## DATA IN THIS EXERCISE:

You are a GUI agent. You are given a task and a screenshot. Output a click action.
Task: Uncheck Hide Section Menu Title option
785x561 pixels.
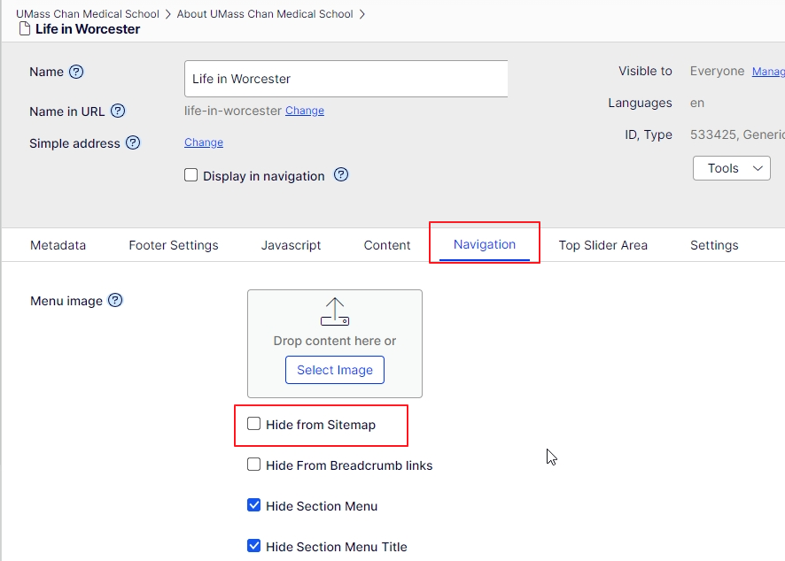254,546
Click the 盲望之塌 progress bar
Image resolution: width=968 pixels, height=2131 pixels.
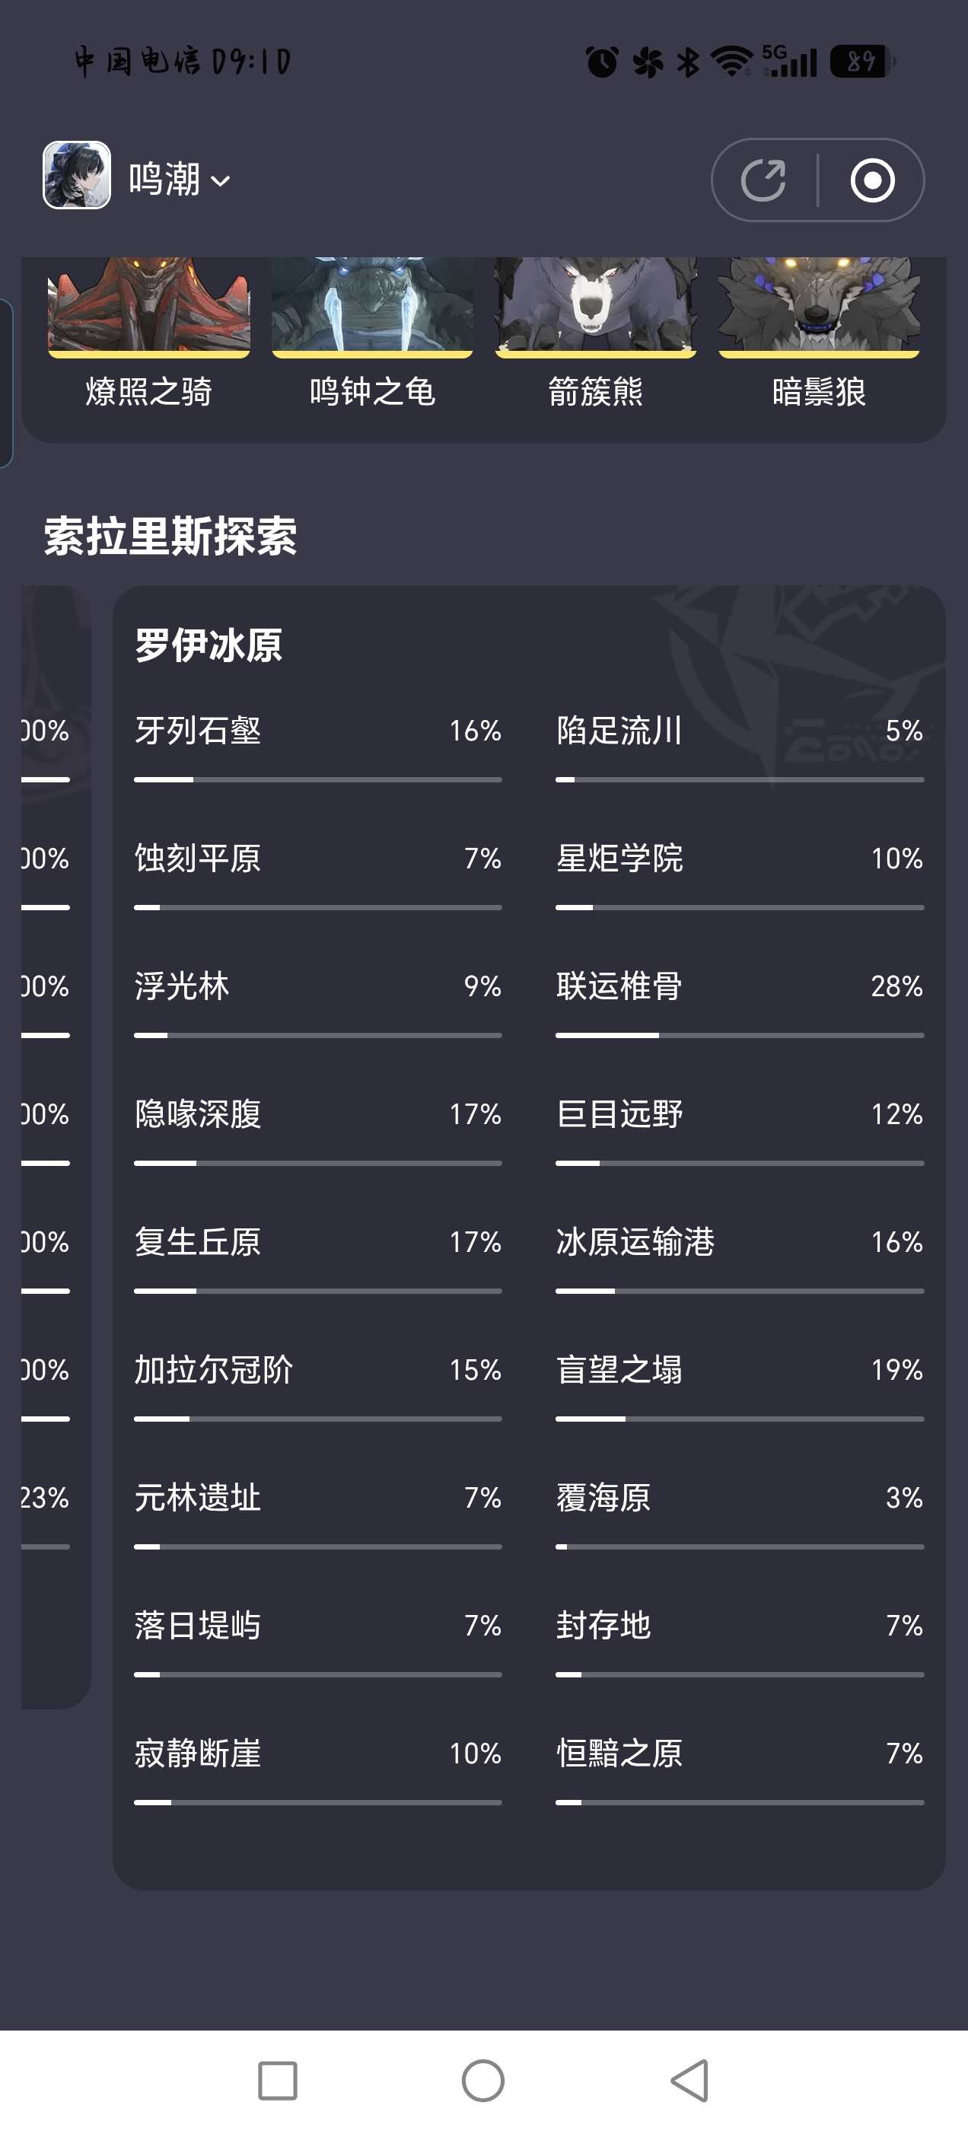(740, 1419)
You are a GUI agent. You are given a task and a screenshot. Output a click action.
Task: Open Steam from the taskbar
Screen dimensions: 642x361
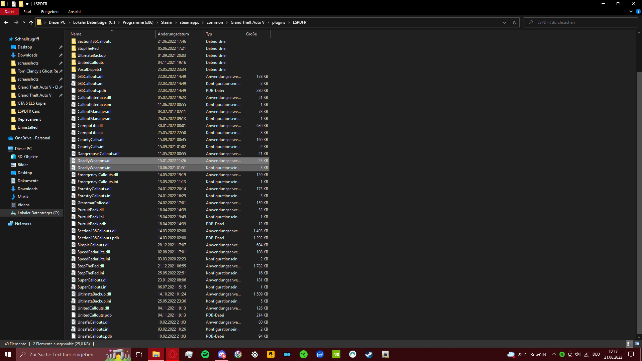[369, 354]
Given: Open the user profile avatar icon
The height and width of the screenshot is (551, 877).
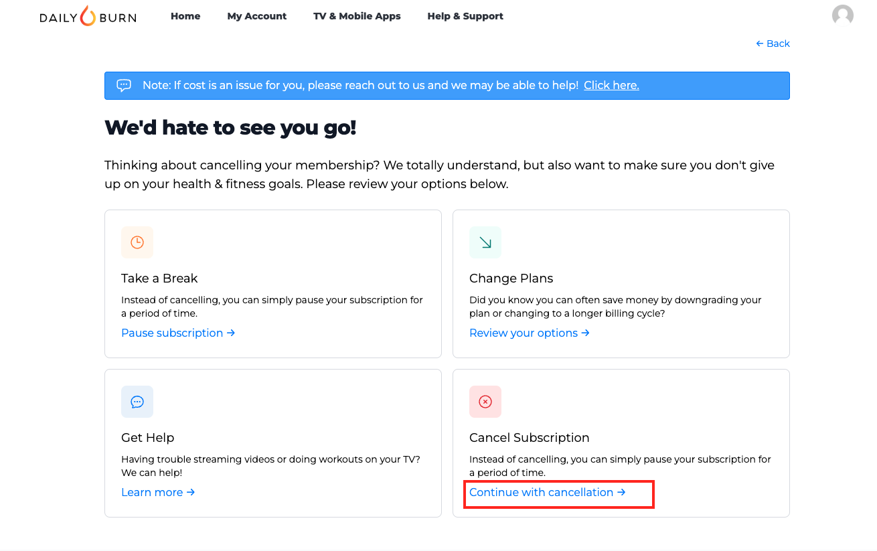Looking at the screenshot, I should 842,15.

## PROBLEM REQUIREMENTS:
Revise every entry above so that "GUI agent" becomes "desktop automation agent" and nothing else changes. Omit the pictures from your output.

## EXERCISE RESULT:
You are a desktop automation agent. You are given a task and a screenshot. Output a click action.
Task: Uncheck Hide Section Menu Title option
785x561 pixels.
254,546
Click the 盲望之塌 progress bar
Image resolution: width=968 pixels, height=2131 pixels.
(740, 1419)
You are a desktop automation agent. You are given a task and a screenshot. Output a click action.
Task: Open Steam from the taskbar
Screen dimensions: 642x361
[369, 354]
Given: Open the user profile avatar icon
The height and width of the screenshot is (551, 877).
Looking at the screenshot, I should 842,15.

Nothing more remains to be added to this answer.